Richard_Kennaway 17 Apr 2023 8:12 UTC
3 points
1
Why are you calling various parts of the program “wanting”, “liking”, “reward”, “confidence”, etc.? For those attributes to be really there, they would have to be discoverable from the code alone, even if all the comments were omitted and all the variable names replaced by arbitrary ones like G36287.
- elbow921 17 Apr 2023 11:45 UTC
  1 point
  0
  Parent
  As this algorithm executes, the last and 2last variables become the program’s last 2 outputs. L1′s even indexes become the average input(reward?) given the number of ones the program outputted the last 2 times. I called L1′s odd indexes ‘confidence’ because, as they get higher, the corresponding average reward changes less based on evidence. When L1 becomes entangled with the input generation process, the algorithm chooses which outputs make the inputs higher on average. That is why I called the input ‘reward’. L2 reads off the average reward given the last 2 outputs. The algorithm chooses outputs that make the number of ones outputted closer to the number that has yielded the highest inputs in the past. This makes L2 analogous to ‘wanting’.

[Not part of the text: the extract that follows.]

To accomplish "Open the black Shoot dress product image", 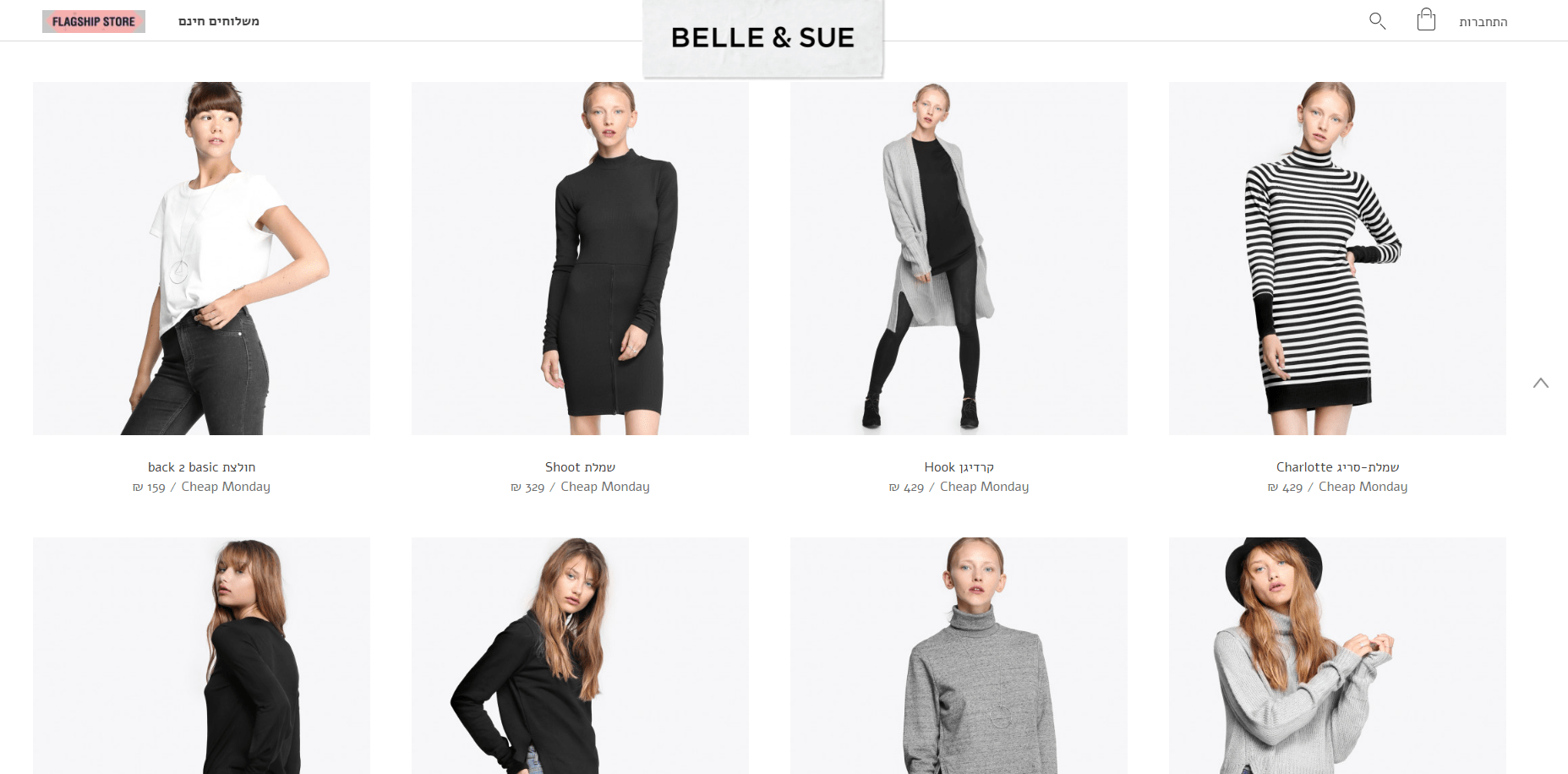I will pyautogui.click(x=580, y=259).
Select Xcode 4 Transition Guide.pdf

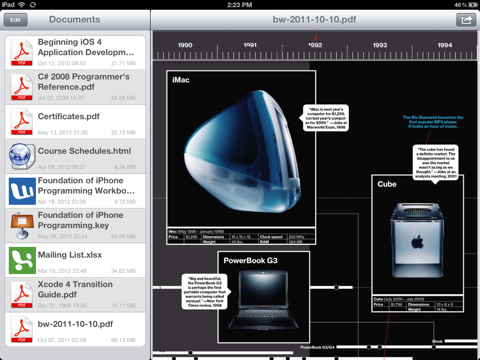[75, 295]
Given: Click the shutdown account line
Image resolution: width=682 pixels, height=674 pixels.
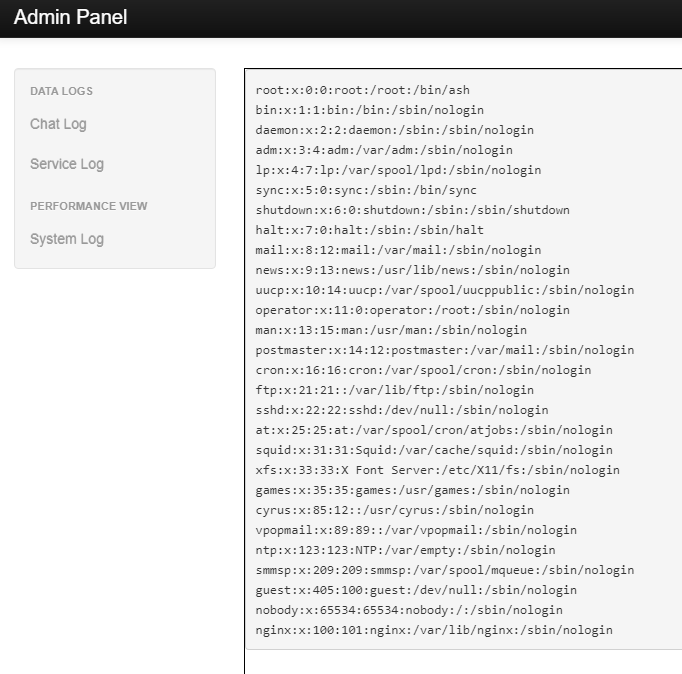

  - Richard_Kennaway 17 Apr 2023 12:31 UTC
    2 points
    0
    Parent
    In effect, you’re saying that all reinforcement learners experience pleasure and suffering. But how do these algorithms “feel from the inside”? What does it mean for the variable A to be “obvious to the algorithm”? We know how we feel, but how do you determine whether there is anything it is like to be that program? Are railway lines screaming in pain when the wheel flanges rub against them? Does ChatGPT feel sorrow when it apologises on being told that its output was bad?
    
    I see no reason to attribute emotional states to any of these things.
    - elbow921 17 Apr 2023 15:03 UTC
      1 point
      0
      Parent
      ‘By ‘obvious to the algorithm’ I mean that, to the algorithm, A is referenced with no intermediate computation. This is how pleasure and pain feel to me. I do not believe all reinforcement learning algorithms feel pleasure/pain. A simple example that does not suffer is the Simpleton iterated prisoner’s dilemma strategy. I believe pain and pleasure are effective ways to implement reinforcement learning. In animals, reinforcement learning is called operant conditioning. See Reinforcement learning on a chicken for a chicken that has experienced it. I do not know any algorithms to determine whether there is anything to be like a given program. I suspected this program experienced pleasure/pain because of its paralells to the neuroscience of pleasure and pain.
    - Signer 17 Apr 2023 18:14 UTC
      1 point
      0
      Parent
      
      We know how we feel
      
      The description of our feelings is not fundamentally different from the description of any reinforcement learner. They both describe the same thing—physical reality—just with different language and precision.
      
      I see no reason to attribute emotional states to any of these things.
      
      The reason is that they are abstractly analogous to emotional states in humans, like emotional state in one human may be abstractly analogous to emotional state in other human.
      - Richard_Kennaway 17 Apr 2023 19:21 UTC
        2 points
        0
        Parent
        I cannot see “abstractly analogous” as sufficient grounds. Get abstract enough and everything is “abstractly analogous” to everything.